BACKGROUND AND STUDY AIMS: It is critical that the risk of lymph node metastasis (LNM) is evaluated for determining the suitability of endoscopic resection for T1 colorectal cancer (CRC). Reported risk factors for LNM in completely resected T1 CRC are deep submucosal invasion, grade 3, angiolymphatic invasion, and budding. The aim of the present study was to identify the histopathologic factors associated with LNM in T1 CRC. PATIENTS AND METHODS: The study involved 435 patients with T1 CRC treated by endoscopic or surgical resection between January 2001 and April 2010 at the National Cancer Center, Korea. The 435 patients were classified into two groups - those undergoing surgical resection (n = 324) and those undergoing endoscopic resection (n = 111).

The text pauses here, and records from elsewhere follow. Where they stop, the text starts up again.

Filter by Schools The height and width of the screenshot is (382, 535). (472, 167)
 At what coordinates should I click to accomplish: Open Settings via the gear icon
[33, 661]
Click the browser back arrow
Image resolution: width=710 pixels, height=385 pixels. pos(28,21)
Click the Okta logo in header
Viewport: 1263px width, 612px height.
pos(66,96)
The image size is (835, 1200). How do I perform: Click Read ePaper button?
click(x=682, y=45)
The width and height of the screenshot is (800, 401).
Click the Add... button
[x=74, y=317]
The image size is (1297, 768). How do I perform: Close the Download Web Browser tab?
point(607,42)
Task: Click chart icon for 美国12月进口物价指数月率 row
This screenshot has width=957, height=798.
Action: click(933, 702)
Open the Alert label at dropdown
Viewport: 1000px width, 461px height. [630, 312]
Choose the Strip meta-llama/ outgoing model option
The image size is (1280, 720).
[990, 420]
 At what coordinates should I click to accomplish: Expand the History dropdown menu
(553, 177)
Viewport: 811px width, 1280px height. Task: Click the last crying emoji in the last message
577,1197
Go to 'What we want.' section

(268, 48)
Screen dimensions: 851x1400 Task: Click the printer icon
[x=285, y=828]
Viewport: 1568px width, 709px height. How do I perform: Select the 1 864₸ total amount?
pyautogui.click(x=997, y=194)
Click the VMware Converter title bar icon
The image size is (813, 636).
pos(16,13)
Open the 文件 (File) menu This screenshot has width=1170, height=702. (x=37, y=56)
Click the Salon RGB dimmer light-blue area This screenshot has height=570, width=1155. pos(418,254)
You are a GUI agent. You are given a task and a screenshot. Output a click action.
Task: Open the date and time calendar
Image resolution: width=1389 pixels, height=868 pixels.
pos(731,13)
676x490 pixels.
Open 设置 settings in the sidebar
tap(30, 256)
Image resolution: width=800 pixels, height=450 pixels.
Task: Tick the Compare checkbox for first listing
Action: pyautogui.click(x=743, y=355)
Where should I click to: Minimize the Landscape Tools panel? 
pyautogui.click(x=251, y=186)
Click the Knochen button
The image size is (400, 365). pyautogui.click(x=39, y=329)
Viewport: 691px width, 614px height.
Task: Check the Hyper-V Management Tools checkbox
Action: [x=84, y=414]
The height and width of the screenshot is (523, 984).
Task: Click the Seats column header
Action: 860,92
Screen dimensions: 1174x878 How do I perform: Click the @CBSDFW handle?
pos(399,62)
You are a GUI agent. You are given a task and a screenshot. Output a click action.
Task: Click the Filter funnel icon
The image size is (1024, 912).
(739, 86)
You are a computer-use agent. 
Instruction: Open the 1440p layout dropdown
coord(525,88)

In the surgically resected group, details regarding depth of submucosal invasion, angiolymphatic invasion, tumor grade, budding, and background adenoma (BGA) were evaluated with respect to presence or absence of LNM. In the endoscopically resected group, the results of follow-ups and additional salvage surgeries were studied. RESULTS: In the surgically resected group, LNM was detected in 42 patients (13.0 %). Grade 3, angiolymphatic invasion, budding, and the absence of BGA were identified as factors associated with LNM in univariate and multivariate analyses (P < 0.05). Among the 50 patients in the endoscopically resected group with high risk, three were diagnosed as being LNM-positive during the follow-up period. There was no LNM in the endoscopically resected group with low risk. CONCLUSIONS: Grade 3, angiolymphatic invasion, budding, and the absence of BGA are the risk factors that predict LNM in patients with T1 CRC. In cases where endoscopically resected T1 CRC has no risk factor, cautious follow-up could be recommended. However, if the tumor has any risk factor, additional surgical resection should be considered.